When pressed to clarify whether Beijing supported Moscow’s actions or considered them a form of interference, Chinese foreign ministry spokesman Qin Gang (秦剛) refused to elaborate.
On its Web site, the ministry said China’s top diplomat Yang Jiechi (楊潔篪) told US National Security Adviser Susan Rice on Thursday that a resolution must “take full care of the legitimate rights of the Ukrainian people” — without specifying what they were.
Yet Beijing’s global ambitions are undeniable. Xi’s slogan since taking office — the “Chinese Dream” — evokes the widely held idea that, as a centuries-old civilization that once led the world in achievements, the Middle Kingdom is poised to reclaim the center stage it deserves.
Its presence is expanding from the Middle East to Africa to Latin America, even in conflict zones such as Afghanistan and Iraq, to acquire the energy and resources needed to feed the world’s largest population and second-biggest economy. That brings added pressure to protect China’s supply lanes, companies and workers popping up worldwide.
Two-way trade with Ukraine, not a major partner, reached US$11 billion last year, according to Chinese customs figures.

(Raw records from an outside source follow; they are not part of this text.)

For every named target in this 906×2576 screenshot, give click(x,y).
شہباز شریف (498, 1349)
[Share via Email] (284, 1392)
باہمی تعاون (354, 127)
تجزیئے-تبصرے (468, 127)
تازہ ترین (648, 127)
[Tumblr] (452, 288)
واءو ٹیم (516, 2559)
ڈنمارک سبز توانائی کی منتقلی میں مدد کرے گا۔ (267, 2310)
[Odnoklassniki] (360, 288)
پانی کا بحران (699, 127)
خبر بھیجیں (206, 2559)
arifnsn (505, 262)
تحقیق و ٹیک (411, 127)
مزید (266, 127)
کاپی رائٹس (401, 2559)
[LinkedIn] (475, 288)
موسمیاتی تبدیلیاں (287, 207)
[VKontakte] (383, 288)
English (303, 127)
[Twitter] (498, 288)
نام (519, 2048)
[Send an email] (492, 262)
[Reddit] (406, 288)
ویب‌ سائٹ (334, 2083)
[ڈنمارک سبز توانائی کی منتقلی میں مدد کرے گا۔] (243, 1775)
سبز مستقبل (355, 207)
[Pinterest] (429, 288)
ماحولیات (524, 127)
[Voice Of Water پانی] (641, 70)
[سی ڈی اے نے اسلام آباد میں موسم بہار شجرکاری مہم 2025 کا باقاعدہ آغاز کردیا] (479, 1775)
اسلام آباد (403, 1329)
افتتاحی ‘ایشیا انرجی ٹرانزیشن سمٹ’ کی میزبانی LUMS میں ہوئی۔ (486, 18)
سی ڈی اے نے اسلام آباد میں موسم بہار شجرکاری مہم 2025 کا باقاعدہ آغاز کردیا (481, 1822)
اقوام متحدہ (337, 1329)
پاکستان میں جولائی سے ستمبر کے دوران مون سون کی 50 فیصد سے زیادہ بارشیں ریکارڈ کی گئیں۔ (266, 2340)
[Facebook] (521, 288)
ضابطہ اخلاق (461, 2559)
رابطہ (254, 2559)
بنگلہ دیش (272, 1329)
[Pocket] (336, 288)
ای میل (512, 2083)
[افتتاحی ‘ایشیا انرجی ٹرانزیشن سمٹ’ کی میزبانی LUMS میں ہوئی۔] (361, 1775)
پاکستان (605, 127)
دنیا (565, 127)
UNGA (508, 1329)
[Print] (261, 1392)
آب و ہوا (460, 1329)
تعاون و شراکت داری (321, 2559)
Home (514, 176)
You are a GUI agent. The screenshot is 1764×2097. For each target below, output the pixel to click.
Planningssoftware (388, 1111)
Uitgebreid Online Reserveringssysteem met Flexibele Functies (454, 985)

Beijing is starting to recognize the benefits of getting involved, said Jia Qingguo (賈慶國), a professor of international studies at Peking University, citing a debate over whether it might have prevented the bloody 2011 Western-backed uprising in oil supplier Libya by seeking to persuade late dictator Muammar Qaddafi to compromise.
China needed to build up its foreign policy know-how and was still figuring out its approach to the world as it adjusts from being a poor to a powerful nation.
“China does not have a broader strategy. Its foreign policy behavior is often ambiguous and sometimes incoherent,” he said. “China is both a developing country and a developed country, a weak country and a strong country, a poor country and a rich country, an ordinary country and a superpower.”
“As a result its interests are also in contradiction,” he said.